El bloqueo de Ormuz golpea al agro mundial y frena el comercio de fertilizantes
La OCDE detectó una caída histórica en los envíos globales de fertilizantes tras el cierre del estrecho de Ormuz, una ruta clave para el abastecimiento agrícola del planeta.
El comercio internacional de fertilizantes atraviesa uno de sus momentos más críticos de los últimos años después del cierre casi total del estrecho de Ormuz, una de las rutas marítimas más estratégicas del mundo. La OCDE confirmó que durante abril el movimiento global de fertilizantes registró el menor volumen desde al menos 2019, encendiendo alertas sobre posibles impactos en costos agrícolas, disponibilidad de insumos y producción de alimentos.
La situación se agravó tras el conflicto militar iniciado el 28 de febrero entre Estados Unidos, Israel e Irán, que terminó afectando el tránsito marítimo en el Golfo Pérsico.
Según los datos relevados por la OCDE, alrededor del 30 % de los fertilizantes utilizados a nivel mundial salen por el estrecho de Ormuz desde puertos ubicados principalmente en Catar, Baréin, Arabia Saudita e Irán.
Los principales destinos de esos productos son Brasil, Estados Unidos, China e India, países que dependen fuertemente de fertilizantes importados para sostener sus sistemas agrícolas.
Además de los fertilizantes, por Ormuz también circula cerca de una quinta parte del comercio global de petróleo y gas natural licuado, por lo que el bloqueo comenzó a generar tensión simultánea sobre energía, transporte y producción agropecuaria.
Fertilizantes atrapados y riesgo para la próxima campaña agrícola
La OCDE identificó actualmente 828 barcos cargados que partieron desde puertos del Golfo Pérsico y todavía no lograron llegar a destino, lo que representa cerca del 1,8 % de la capacidad marítima mundial.

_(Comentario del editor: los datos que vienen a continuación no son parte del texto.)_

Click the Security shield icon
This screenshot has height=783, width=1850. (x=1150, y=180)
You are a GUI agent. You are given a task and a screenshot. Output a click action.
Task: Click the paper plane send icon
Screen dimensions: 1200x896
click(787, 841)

Entre los sectores más afectados aparecen los buques metaneros, petroleros y embarcaciones que transportan productos químicos.
El organismo advirtió además que algunos barcos demorarán hasta seis semanas adicionales en completar sus rutas una vez que el estrecho vuelva a operar normalmente.

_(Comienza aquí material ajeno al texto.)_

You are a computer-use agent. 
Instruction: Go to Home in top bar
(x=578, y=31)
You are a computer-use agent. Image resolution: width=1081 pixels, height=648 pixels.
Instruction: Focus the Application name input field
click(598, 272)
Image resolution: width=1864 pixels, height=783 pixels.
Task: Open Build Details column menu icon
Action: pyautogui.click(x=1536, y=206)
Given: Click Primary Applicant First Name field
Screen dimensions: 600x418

Para el agro, el escenario genera preocupación porque una interrupción prolongada del suministro podría elevar aún más los precios internacionales de fertilizantes nitrogenados y fosfatados, impactando especialmente sobre cultivos extensivos como soja, maíz y trigo.
Brasil aparece entre los países más expuestos debido a su fuerte dependencia de fertilizantes importados. El gigante sudamericano consume grandes volúmenes de nutrientes agrícolas para sostener su producción récord de granos y proteínas animales.

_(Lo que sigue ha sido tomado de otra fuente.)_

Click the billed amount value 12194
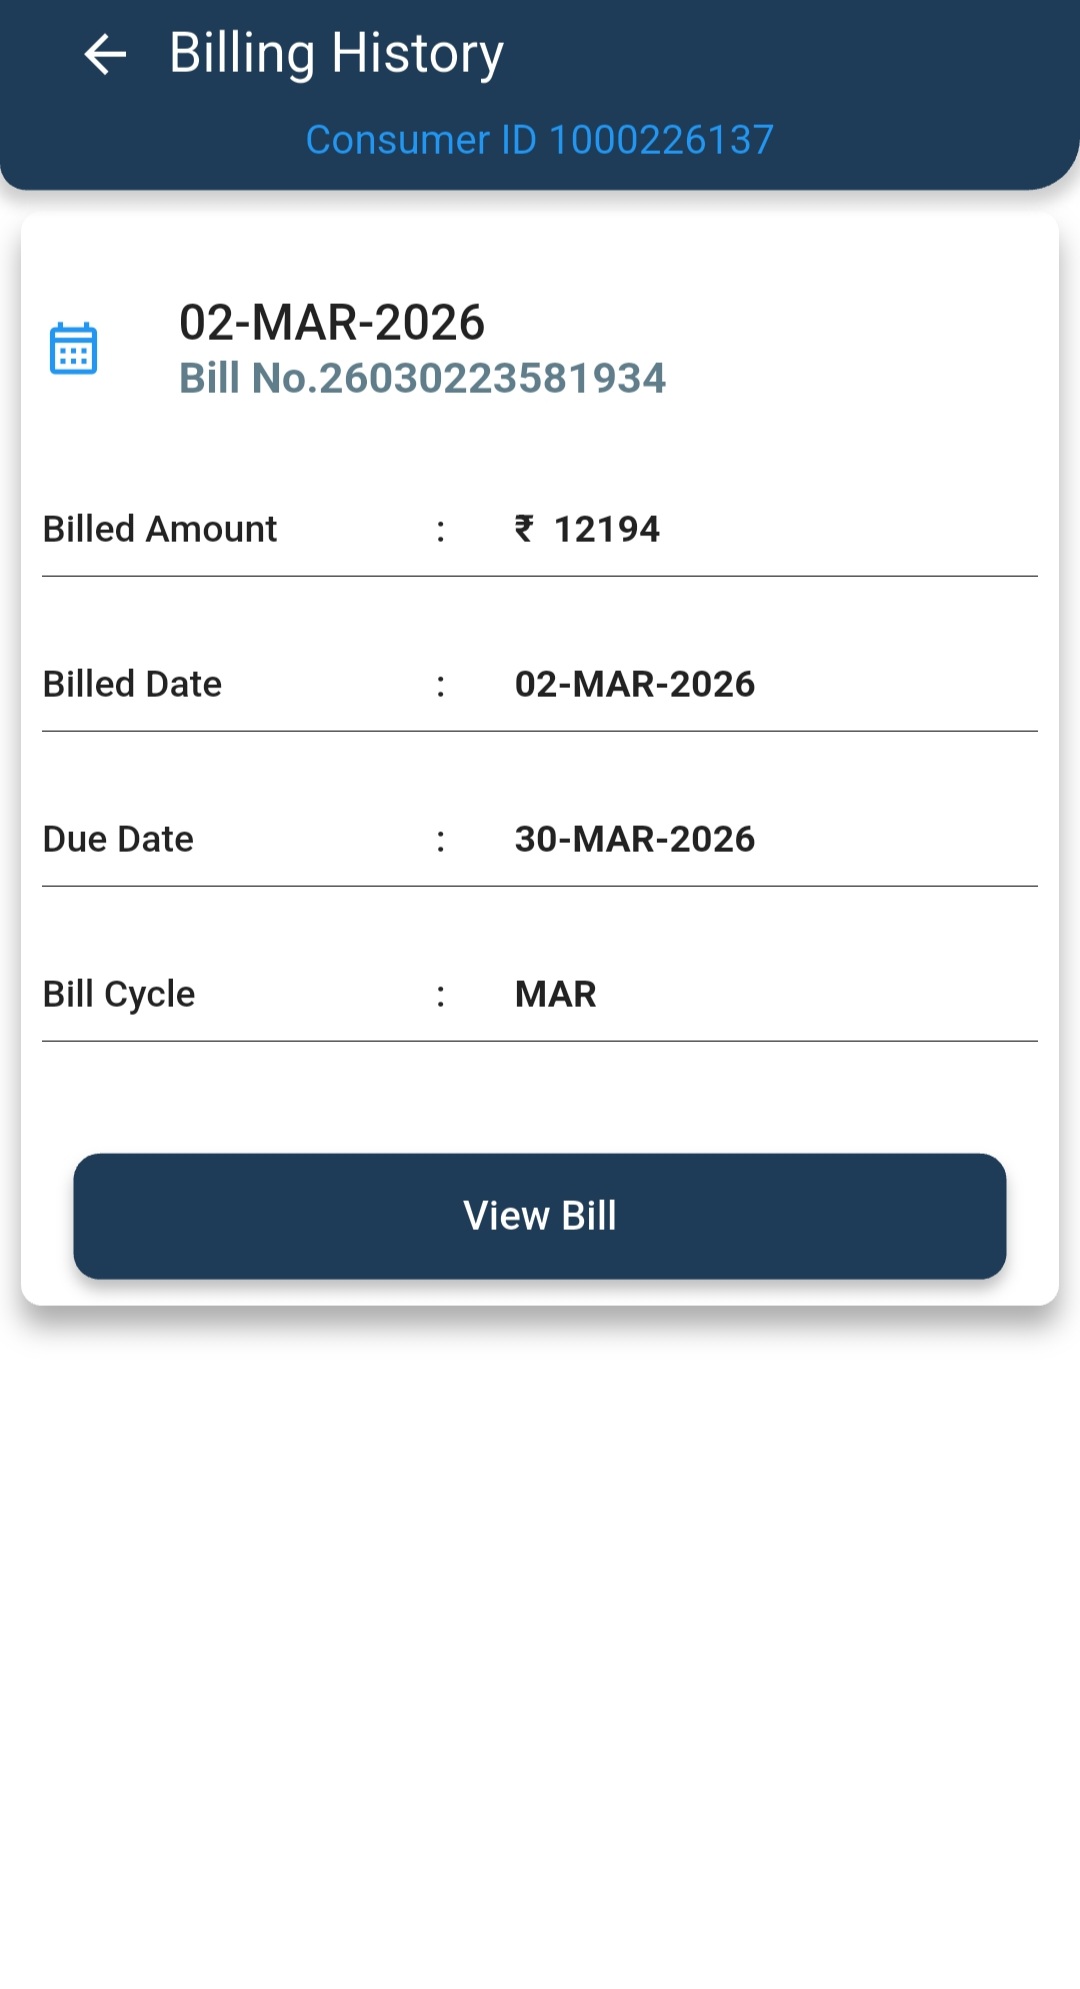click(x=606, y=529)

La OCDE desarrolló una nueva herramienta de monitoreo basada en datos satelitales, movimientos portuarios y sistemas automáticos de identificación marítima para seguir en tiempo real el flujo global de materias primas estratégicas.
El sistema permite monitorear 23 grupos de commodities y más de 29.000 atracaderos distribuidos en más de 4.100 puertos alrededor del mundo.
Especialistas del sector advierten que, si el bloqueo se prolonga, el impacto podría trasladarse rápidamente al costo de los alimentos y a la rentabilidad agrícola global, en un contexto donde muchos productores ya enfrentan presión por altos costos financieros y volatilidad climática.